How to prepare employees for a new system in 3 steps
Most HR system implementations in small companies fail not because of technology, but because of people's resistance. In April 2024, we saw a 43-person team almost block a new document flow because no one explained why they were doing it. This article will show you how to avoid a rebellion in HR and make the team actually want to use the new tools.
Step 1: Appoint 4 ambassadors before you buy the license
A common mistake of business owners in Krakow is buying software 'from the top' and imposing it on employees without any consultation. At Wawel Solutions Group, we always suggest choosing a group of 4 or 5 people from different departments at the very beginning who have the most influence on the rest of the team. They don't have to be managers – Mrs. Basia from accounting, who has worked here for 9 years, and Mr. Marek from the warehouse, who everyone listens to during the coffee break, are enough.
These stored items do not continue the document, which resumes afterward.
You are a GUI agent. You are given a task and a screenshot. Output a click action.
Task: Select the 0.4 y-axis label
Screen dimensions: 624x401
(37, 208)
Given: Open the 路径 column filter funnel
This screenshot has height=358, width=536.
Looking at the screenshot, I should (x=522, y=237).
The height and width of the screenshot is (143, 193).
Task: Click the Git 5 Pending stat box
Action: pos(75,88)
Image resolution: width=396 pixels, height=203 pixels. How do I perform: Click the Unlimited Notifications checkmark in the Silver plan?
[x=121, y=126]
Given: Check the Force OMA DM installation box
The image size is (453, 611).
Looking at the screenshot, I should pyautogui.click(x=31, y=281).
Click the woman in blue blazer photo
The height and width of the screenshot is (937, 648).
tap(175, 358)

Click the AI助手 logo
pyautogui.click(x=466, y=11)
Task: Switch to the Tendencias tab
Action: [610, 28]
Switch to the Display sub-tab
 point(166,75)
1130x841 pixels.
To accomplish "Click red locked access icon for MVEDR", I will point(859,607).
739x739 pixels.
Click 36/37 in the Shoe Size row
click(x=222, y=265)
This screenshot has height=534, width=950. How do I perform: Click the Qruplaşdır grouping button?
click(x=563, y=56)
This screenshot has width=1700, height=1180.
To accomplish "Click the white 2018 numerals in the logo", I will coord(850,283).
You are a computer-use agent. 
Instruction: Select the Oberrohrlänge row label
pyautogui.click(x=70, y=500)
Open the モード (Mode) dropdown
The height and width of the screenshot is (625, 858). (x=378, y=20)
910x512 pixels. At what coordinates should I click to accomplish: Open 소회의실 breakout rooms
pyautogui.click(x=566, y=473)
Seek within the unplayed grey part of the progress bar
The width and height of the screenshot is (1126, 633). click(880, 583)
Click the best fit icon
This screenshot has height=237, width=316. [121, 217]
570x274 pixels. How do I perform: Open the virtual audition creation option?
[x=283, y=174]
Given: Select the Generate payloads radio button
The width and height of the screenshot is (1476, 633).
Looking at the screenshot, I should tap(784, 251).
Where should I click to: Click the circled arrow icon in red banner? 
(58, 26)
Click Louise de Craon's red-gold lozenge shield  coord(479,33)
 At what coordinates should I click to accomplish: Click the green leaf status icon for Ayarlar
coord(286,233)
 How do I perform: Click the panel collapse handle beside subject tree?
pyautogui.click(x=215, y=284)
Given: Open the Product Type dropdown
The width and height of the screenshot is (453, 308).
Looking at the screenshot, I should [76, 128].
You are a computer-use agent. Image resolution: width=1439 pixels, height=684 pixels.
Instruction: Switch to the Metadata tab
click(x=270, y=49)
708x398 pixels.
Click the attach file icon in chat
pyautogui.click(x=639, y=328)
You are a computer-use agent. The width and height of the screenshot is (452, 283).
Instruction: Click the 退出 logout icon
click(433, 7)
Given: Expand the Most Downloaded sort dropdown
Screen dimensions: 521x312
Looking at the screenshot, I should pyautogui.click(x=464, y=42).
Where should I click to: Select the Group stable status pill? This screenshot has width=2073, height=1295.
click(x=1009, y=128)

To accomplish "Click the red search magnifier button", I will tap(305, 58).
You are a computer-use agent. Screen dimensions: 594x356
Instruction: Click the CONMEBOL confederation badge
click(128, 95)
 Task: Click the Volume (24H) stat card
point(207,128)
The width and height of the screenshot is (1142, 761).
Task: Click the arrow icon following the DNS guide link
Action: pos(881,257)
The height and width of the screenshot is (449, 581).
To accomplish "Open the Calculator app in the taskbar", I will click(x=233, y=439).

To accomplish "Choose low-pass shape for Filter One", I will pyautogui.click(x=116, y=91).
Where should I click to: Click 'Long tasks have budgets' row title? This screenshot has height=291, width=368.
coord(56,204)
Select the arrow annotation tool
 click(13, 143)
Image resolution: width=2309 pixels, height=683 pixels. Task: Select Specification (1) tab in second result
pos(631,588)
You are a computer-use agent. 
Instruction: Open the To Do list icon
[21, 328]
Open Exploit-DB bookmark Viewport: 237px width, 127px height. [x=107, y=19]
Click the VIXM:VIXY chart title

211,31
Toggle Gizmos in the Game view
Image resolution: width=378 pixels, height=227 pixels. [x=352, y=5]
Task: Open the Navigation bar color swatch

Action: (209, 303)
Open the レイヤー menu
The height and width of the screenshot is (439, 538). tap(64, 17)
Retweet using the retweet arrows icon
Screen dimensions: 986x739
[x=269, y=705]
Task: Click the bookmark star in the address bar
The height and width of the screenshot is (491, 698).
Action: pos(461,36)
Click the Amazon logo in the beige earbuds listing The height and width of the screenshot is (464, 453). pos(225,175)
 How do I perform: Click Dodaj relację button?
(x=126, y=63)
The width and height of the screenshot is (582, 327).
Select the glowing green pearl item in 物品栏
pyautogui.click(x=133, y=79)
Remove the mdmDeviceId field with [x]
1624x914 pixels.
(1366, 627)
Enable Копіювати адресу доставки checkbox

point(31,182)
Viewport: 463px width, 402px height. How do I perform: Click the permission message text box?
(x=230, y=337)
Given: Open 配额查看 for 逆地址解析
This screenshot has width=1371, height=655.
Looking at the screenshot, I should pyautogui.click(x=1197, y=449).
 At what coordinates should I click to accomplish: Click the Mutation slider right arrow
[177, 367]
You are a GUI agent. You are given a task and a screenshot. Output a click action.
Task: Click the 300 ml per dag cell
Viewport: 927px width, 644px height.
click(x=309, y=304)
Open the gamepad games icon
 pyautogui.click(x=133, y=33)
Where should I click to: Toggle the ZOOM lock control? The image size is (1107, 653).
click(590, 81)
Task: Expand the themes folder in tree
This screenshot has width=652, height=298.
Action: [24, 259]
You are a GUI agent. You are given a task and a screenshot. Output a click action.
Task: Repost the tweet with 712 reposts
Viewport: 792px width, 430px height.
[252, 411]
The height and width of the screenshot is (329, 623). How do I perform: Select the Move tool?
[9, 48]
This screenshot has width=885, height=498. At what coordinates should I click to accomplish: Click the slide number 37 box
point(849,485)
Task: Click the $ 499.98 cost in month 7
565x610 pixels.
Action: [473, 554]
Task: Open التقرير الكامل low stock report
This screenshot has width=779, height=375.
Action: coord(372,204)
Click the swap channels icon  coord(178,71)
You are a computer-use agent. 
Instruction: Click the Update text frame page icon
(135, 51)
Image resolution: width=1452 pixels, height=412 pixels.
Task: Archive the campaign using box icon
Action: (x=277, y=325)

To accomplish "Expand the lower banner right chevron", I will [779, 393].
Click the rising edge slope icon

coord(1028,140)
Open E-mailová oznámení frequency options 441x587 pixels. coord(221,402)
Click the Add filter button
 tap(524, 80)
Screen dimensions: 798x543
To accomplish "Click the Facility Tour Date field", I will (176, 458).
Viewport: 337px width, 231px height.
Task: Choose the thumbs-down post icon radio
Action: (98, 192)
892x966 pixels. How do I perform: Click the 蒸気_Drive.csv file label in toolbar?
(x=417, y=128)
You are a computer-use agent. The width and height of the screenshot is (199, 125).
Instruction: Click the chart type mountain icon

Invite them to a 25-minute meeting and show them the demo version. Ask directly: 'What annoys you the most about the current vacation filing?'. When these people feel they have a real influence on the choice of tool, they will stop treating it as an enemy. In one warehouse near Krakow we worked with, this approach shortened the system adaptation time by 14 days because the employees themselves explained to their colleagues that 'it's not that hard at all and finally you don't have to run around with papers'.
It simply has to work every day, not just look pretty on the CEO's presentation.

Step 2: Focus on one small benefit (The 12-Minute Rule)
Don't tell employees about how the company will gain 'better analytics' or 'resource optimization'. They don't care. You have to show them something that directly concerns them. We called it the 12-Minute Rule. If the new system saves an employee 12 minutes a day on tedious re-typing of data from a binder to Excel, that's the only thing worth talking about during training.
During implementation at a transport company in May 2024, we focused on only one thing: the electronic vacation request. Instead of filling out a paper form, going to room 14, waiting for a signature, and returning, employees could do it from their phone in 32 seconds. Once they saw that their request was approved in 3 hours instead of 3 days, the rest of the system's functions – like time tracking or mission settlements – stopped causing fear. We count facts, not promises.
Step 3: Implementation schedule without unnecessary binders
Don't plan 8-hour training for the whole team on Monday morning. People hate that because they have the most work then anyway. Instead, organize short 15-minute 'Q&A' sessions in groups of 6. It's best to do this on Tuesdays or Wednesdays around 11:00 AM. Show one specific thing, let everyone click it on their device, and go back to work.
Also, prepare a simple 2-page instruction with pictures. No thick user manuals that no one reads. In July 2024, for one of our construction clients, we created a list of the 4 most common tasks in the system with screenshots. The sheet hung in the dining area next to the coffee machine. As a result, the number of calls to the IT department with the question 'where do I click this' dropped by 67% in the first week. Less clicking, more work – that's our rule.
The user manual should be shorter than a neighborhood pizzeria menu.

When to cut the cord and turn off old methods?
This is the hardest moment. There will always be 2 or 3 people who want to 'the old way' bring a paper request at the end of the month. You have to set a hard date – for example, the 1st day of the next quarter. From that day on, the binder cabinet in the HR department is locked. It sounds brutal, but maintaining two document flows at once is the simplest path to chaos and payroll errors.
At Wawel Solutions Group, we recommend a transition period lasting exactly 21 days. This is a time when we allow for mistakes but don't allow a return to paper. If someone has a problem, one of the ambassadors appointed in Step 1 helps them. This way, responsibility is spread across the team, and the boss doesn't have to be the only policeman in the office. Remember: it's meant to work for people, not against them.